Only one stretch of the data below should be repeated: the lines from the line containing "Given: Enable Same age group filter" through the line containing "You are a computer-use agent. Screen dimensions: 2374x1344", inclusive, exactly as they are.
____
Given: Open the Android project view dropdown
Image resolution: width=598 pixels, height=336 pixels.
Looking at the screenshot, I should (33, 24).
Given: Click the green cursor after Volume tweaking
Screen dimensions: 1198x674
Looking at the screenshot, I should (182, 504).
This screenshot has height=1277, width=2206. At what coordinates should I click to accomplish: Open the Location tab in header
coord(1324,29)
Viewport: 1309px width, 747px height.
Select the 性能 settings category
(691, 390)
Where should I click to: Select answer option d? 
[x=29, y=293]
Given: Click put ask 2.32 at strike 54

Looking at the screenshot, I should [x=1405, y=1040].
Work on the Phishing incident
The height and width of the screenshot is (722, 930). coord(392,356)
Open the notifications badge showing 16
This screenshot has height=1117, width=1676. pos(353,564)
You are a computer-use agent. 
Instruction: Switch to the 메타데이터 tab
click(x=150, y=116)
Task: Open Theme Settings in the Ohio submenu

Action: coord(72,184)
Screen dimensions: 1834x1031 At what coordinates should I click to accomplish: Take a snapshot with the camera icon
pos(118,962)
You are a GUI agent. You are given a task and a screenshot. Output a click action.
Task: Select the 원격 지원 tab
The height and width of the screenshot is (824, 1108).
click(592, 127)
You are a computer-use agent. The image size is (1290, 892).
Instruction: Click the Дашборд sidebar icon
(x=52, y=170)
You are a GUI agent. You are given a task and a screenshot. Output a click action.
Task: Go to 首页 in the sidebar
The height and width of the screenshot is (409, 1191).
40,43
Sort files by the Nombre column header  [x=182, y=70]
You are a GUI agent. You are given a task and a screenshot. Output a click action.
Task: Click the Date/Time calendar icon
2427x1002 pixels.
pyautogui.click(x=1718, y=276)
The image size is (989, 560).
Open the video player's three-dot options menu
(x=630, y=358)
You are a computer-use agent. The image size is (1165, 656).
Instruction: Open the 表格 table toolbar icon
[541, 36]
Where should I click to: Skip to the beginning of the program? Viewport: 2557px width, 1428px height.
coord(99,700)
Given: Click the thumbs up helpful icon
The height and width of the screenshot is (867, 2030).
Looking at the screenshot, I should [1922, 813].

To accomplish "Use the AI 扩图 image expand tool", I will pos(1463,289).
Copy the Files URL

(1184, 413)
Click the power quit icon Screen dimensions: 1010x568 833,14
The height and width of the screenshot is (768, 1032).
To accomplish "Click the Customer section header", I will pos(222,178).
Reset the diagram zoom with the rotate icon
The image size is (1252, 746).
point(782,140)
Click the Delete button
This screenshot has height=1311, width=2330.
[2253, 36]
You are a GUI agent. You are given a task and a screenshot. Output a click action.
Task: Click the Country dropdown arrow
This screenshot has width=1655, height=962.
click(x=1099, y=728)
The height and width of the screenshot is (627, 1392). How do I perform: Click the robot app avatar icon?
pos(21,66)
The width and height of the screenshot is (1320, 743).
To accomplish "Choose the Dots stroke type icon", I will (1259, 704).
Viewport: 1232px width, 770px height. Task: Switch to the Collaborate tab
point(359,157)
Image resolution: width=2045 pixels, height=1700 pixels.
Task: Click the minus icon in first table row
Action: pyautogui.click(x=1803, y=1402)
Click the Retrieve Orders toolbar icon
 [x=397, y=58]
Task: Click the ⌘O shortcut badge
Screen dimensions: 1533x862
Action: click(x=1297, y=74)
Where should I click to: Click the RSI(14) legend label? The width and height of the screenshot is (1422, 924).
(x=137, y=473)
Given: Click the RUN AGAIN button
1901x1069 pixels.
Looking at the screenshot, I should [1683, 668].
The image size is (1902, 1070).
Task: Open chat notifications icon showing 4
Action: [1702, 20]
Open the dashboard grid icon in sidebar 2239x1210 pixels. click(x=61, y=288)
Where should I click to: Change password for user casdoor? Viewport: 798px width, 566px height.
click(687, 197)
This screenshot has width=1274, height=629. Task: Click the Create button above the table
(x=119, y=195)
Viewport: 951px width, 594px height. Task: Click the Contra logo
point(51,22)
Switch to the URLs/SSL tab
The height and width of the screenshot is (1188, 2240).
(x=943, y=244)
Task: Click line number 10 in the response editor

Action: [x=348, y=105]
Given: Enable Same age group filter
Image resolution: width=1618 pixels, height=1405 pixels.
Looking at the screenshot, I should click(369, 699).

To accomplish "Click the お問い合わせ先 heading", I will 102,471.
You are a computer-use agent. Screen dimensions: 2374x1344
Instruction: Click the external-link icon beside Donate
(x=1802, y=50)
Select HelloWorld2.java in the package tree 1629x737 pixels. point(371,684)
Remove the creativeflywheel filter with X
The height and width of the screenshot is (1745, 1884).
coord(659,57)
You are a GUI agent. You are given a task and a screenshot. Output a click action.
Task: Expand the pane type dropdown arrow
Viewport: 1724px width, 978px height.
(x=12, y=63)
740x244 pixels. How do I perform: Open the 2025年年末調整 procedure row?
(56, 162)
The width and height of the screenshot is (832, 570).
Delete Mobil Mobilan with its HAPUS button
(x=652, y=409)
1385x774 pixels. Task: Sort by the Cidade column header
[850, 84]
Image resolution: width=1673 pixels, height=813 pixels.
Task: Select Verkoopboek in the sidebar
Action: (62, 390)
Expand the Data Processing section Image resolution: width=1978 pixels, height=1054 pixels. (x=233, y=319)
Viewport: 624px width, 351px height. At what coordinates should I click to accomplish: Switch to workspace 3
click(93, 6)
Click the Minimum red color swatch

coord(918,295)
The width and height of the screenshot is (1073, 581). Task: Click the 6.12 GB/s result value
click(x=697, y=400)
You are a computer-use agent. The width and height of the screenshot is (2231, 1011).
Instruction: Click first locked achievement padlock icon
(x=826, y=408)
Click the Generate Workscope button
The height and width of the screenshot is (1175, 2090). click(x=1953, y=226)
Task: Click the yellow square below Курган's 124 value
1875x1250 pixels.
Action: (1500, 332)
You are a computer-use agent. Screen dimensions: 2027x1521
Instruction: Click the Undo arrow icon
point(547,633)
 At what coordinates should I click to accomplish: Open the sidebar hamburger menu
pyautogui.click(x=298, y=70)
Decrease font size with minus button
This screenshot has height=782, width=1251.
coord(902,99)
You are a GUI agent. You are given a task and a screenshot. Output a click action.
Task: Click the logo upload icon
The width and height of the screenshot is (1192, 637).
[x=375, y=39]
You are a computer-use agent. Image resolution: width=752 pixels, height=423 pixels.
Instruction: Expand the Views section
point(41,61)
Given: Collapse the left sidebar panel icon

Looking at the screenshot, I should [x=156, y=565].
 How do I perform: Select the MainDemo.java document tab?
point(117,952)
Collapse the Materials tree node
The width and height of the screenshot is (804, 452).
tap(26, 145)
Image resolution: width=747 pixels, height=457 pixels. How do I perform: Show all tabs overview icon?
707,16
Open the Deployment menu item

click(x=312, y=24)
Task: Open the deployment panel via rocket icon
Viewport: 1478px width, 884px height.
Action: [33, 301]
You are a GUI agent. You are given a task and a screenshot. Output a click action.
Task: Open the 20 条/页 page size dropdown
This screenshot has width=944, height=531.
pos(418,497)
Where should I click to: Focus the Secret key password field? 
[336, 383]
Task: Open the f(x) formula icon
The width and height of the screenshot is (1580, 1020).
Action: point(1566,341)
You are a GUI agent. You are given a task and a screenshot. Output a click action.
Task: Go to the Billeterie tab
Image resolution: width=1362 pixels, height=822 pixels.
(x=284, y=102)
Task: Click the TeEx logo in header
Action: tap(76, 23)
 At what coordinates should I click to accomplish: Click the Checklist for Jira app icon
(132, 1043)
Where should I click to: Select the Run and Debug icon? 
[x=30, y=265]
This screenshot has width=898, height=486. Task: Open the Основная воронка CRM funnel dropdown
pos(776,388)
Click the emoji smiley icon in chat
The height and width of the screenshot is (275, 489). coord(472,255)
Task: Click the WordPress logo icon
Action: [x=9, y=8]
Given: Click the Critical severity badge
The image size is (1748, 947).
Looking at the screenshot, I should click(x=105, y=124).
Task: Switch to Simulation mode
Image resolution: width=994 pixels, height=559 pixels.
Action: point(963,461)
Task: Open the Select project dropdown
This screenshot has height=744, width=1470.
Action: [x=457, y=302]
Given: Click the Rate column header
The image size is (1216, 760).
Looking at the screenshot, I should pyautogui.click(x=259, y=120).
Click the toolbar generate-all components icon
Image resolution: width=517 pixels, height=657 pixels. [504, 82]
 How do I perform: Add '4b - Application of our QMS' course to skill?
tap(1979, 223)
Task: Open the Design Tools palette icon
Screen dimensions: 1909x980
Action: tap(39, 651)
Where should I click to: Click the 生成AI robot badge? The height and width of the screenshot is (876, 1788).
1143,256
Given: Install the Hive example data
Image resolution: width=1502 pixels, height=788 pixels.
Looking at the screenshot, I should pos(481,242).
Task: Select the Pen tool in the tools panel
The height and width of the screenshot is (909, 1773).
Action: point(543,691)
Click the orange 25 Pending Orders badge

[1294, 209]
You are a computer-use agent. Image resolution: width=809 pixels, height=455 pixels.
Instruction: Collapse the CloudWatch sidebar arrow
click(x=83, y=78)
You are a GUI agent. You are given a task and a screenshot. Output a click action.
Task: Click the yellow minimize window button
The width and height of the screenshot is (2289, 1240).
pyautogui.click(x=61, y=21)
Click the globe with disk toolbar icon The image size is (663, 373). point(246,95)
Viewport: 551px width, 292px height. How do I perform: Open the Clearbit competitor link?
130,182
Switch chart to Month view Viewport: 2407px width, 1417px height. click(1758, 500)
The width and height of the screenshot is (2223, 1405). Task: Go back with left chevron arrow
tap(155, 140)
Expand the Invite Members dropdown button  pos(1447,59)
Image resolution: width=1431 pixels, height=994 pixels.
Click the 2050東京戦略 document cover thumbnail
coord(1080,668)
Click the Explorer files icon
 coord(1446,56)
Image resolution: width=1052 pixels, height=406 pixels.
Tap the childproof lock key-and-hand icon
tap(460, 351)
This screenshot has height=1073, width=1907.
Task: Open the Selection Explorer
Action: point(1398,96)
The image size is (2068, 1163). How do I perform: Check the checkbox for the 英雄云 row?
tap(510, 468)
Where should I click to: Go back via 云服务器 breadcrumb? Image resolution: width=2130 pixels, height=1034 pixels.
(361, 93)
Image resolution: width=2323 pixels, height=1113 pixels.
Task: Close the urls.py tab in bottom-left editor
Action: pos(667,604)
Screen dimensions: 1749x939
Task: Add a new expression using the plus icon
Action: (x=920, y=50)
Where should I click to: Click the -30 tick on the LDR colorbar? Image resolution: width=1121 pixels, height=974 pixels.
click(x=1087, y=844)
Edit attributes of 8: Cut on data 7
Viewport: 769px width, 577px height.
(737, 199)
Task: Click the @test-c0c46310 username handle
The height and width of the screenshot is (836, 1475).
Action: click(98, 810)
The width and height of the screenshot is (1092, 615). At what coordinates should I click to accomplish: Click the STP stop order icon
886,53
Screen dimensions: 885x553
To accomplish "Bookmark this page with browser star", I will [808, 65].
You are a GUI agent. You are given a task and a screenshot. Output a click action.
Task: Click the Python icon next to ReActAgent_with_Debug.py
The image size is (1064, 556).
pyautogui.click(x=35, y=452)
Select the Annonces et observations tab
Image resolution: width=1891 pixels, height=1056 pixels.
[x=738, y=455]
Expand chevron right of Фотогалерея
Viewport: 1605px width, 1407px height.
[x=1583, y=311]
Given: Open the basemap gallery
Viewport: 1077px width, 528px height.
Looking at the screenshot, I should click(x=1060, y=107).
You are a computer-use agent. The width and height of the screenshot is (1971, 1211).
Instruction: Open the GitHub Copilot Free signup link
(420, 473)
____
▸ **Exercise response**
Given: Enable Same age group filter
Image resolution: width=1618 pixels, height=1405 pixels.
Looking at the screenshot, I should click(369, 699).

To accomplish "Click the お問い合わせ先 heading", I will 102,471.
You are a computer-use agent. Screen dimensions: 2374x1344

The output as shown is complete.